Russian writer, playwright and cardiologist (born 1963)

Maxim Alexandrovich Osipov (Максим Александрович О́сипов; born 4 October 1963) is a Russian writer and cardiologist. His short stories and essays have won a number of prizes, and his plays have been staged and broadcast on the radio in Russia.

==Biography==

Osipov was born in Moscow and received his medical training at the Russian National Research Medical University. In the early 1990s, he was a research fellow at the University of California, San Francisco. Upon returning to Moscow, he continued to practice medicine, co-authored a textbook on clinical cardiology, and founded a publishing house, Practica, which specialized in medical, musical, and theological material. After moving to Tarusa, a town 101 kilometers from Moscow, Osipov began working at the local hospital. He also established a charitable foundation to ensure the hospital's survival and to improve its standard of care. He lived, wrote, and practiced medicine in Tarusa until March 2022. After the Russian invasion of Ukraine he left Russia. He first travelled to Armenia and then to Germany.

==Literary career==

Osipov made his literary debut in 2007, in the journal Znamya, with a lyrical essay on his experiences in Tarusa. He has since published several volumes of fiction and non-fiction and his works have been translated into 18 languages. His debut collection in English, Rock, Paper, Scissors and Other Stories, translated by Boris Dralyuk, Alex Fleming and Anne Marie Jackson, appeared in April 2019 from NYRB Classics, followed by a second compilation (Kilometer 101) in 2022.

==Literary style==
In an interview with Daniel Medin, published in the Los Angeles Review of Books, Osipov explained his affinity for shorter forms: "I think that short stories, even long short stories (my personal preference), can be closer to poetry than to novels. It’s not the subject matter that I find central to short fiction, but style and form, which far exceed content in their importance. Being deeply knowledgeable about your material — in my case, about medicine and, to a lesser extent, religion, music, theater, politics, even chess — is not essential, however much it may help."

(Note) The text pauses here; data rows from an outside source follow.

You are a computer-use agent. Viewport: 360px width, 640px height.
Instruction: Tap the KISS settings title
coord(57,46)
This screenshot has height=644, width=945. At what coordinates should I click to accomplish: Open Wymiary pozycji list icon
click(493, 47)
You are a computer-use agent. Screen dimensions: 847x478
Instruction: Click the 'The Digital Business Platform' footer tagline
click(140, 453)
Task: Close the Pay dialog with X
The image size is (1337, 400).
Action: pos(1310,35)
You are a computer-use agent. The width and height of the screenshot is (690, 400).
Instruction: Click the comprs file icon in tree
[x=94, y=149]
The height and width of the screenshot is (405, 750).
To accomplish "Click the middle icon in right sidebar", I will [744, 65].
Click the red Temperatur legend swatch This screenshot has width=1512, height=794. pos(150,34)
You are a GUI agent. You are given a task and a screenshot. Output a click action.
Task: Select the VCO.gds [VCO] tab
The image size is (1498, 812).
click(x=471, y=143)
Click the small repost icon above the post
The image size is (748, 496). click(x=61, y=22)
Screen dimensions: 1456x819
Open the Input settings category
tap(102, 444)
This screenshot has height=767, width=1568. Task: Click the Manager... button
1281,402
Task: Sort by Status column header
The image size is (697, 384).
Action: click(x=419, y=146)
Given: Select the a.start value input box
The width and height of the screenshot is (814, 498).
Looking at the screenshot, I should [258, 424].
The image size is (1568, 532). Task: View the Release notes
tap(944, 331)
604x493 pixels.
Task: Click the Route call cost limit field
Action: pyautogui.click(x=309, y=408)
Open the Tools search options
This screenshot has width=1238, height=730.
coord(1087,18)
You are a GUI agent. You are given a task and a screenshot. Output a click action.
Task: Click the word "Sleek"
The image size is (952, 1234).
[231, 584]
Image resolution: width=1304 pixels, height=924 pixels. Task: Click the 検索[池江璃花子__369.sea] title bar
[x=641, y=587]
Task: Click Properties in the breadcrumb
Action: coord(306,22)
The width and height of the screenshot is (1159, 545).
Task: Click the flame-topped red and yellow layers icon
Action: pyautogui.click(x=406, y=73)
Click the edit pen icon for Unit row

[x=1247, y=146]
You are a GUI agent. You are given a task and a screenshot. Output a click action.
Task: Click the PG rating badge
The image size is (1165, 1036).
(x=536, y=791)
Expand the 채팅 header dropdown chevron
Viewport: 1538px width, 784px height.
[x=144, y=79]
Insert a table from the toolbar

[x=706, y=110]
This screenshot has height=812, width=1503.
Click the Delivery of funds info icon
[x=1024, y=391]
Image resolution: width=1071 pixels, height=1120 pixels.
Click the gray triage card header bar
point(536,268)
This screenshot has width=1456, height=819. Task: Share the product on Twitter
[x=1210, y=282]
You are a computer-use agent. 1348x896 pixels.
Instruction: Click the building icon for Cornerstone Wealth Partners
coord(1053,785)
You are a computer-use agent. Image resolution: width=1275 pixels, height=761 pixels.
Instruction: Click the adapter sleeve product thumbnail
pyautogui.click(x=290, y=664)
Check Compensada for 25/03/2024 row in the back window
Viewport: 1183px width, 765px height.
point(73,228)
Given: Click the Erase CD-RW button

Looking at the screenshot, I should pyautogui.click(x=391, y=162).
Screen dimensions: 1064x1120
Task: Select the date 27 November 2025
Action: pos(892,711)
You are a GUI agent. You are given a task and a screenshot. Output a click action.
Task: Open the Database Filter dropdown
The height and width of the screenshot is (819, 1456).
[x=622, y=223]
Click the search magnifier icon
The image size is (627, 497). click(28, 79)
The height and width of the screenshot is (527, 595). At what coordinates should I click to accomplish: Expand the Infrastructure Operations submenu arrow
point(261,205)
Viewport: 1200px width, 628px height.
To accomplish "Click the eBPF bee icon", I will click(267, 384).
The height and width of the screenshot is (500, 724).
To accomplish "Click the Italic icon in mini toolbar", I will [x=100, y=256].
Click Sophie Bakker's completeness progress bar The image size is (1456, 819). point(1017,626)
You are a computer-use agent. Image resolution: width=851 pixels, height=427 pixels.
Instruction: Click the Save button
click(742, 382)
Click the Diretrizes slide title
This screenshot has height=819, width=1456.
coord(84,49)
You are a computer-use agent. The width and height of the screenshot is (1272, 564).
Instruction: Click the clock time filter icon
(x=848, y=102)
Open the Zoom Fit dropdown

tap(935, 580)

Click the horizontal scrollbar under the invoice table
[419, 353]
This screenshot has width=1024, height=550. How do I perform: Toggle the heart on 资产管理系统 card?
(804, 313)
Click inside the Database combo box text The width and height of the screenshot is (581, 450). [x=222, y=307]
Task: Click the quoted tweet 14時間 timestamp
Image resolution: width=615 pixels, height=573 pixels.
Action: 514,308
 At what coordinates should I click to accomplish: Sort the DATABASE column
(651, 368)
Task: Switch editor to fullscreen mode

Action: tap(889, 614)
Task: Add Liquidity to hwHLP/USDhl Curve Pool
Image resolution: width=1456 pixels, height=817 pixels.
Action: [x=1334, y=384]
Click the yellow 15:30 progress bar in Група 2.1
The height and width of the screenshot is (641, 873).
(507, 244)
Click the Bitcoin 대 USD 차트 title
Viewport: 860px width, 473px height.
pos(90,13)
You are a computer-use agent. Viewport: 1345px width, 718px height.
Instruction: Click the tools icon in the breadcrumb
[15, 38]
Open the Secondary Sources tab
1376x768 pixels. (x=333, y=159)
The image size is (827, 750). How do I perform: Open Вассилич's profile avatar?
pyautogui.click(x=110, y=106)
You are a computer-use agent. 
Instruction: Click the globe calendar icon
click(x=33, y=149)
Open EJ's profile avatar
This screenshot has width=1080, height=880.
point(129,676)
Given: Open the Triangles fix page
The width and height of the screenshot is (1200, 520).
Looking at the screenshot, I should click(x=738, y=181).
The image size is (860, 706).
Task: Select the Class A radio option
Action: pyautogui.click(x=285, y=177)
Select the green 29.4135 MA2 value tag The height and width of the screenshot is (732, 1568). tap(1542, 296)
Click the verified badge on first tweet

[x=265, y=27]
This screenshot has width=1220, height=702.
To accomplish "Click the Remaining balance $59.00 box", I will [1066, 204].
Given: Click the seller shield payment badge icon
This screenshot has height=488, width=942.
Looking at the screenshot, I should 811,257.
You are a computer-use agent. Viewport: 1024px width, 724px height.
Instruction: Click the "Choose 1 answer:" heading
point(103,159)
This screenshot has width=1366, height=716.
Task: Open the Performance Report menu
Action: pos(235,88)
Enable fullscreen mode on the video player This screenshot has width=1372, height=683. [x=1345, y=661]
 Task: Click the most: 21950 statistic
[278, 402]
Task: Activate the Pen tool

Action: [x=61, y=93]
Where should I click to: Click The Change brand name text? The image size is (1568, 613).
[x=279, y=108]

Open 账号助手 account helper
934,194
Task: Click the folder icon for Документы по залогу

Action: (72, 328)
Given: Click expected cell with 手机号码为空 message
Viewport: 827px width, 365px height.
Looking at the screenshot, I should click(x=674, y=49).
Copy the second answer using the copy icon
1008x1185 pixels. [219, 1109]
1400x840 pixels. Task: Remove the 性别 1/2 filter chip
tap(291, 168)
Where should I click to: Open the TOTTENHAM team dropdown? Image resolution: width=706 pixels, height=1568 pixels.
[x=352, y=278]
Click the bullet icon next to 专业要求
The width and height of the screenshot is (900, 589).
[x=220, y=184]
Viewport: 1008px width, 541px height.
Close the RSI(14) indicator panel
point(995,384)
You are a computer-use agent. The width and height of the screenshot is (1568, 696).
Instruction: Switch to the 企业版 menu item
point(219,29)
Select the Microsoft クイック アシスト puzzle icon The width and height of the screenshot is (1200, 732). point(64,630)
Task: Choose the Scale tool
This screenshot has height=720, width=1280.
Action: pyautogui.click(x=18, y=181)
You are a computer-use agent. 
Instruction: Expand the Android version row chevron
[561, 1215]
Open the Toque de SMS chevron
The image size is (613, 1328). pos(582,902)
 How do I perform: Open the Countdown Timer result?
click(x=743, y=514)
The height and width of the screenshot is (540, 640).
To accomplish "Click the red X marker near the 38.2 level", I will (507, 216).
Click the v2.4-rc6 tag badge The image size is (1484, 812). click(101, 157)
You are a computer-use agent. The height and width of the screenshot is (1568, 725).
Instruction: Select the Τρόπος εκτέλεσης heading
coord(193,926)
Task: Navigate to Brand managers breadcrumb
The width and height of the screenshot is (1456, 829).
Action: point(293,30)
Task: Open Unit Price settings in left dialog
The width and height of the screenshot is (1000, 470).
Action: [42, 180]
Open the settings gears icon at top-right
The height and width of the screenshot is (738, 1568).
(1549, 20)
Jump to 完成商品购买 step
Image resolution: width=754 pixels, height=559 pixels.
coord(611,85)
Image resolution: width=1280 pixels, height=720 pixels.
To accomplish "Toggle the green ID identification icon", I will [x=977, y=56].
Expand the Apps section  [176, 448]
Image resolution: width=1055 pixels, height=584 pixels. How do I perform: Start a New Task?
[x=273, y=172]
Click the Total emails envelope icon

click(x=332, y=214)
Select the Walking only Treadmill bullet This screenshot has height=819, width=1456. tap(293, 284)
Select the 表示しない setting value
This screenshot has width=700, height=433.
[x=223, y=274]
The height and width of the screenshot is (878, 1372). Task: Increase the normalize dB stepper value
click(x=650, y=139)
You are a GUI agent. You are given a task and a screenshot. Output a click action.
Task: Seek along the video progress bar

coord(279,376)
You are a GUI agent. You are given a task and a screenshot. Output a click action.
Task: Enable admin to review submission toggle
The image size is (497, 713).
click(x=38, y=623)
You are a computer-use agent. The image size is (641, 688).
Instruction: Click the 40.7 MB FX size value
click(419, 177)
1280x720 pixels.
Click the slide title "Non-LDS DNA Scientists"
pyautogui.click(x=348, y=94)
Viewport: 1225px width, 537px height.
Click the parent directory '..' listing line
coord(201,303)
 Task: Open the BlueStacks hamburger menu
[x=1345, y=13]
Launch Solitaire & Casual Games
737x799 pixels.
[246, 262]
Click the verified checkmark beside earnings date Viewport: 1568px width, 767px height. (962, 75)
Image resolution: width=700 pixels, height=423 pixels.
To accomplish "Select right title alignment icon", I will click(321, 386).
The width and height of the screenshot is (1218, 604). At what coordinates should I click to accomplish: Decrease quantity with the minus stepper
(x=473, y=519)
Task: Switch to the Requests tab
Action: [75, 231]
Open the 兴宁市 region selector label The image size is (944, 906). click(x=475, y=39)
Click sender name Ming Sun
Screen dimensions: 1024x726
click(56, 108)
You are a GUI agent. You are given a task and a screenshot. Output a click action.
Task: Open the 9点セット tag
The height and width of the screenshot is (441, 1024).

In the same interview, he spoke of the role of music in his life, as well as of its influence on his approach to writing: "I’m not the first to observe that music is the greatest teacher of composition in any art, including writing. There are many similarities between short stories and musical sonatas. Both last between 15 and 40 minutes. They 'make nothing happen,' as Auden said of poetry. When we listen to a sonata for the first time the purpose is to decide whether we want to listen to it again or not. The same should occur when you read a short story." Nobel laureate Svetlana Alexievich writes of the lingering impact of his stories: "When you delve into Osipov’s texts you see that they are deceptively simple, just like Shalamov’s: Behind this childish ordinariness there lies a hidden chasm. The whole time they leave you thinking how difficult it is to love humanity — wonderful, repulsive, and terrifying as it is — but in order to stay human, that’s exactly what you must do: You must love man. Your soul is restless — it is thinking. To inspire such thoughts — that’s something that only true literature can do."

== Selected bibliography ==

- Грех жаловаться (2009). It's Wrong to Complain
- Крик домашней птицы (2011). The Cry of the Domestic Fowl
- Человек эпохи Возрождения (2012). Renaissance Man
- Волною морскою (2014). The Waves of the Sea
- пгт Вечность (2017). Town of Eternity
- 101-й километр: очерки из провинциальной жизни (2019). Kilometer 101: Essays from Provincial Life
- Люксембург и другие русские истории (2020). Luxembourg and Other Russian Stories

Compilations in English

- Rock, Paper, Scissors and Other Stories, ed. Boris Dralyuk, trans. Boris Dralyuk, Alex Fleming, and Anne Marie Jackson (New York Review Books, 2019)
- Kilometer 101, ed. Boris Dralyuk, trans. Boris Dralyuk, Nicolas Pasternak Slater, and Alex Fleming (New York Review Books, 2022)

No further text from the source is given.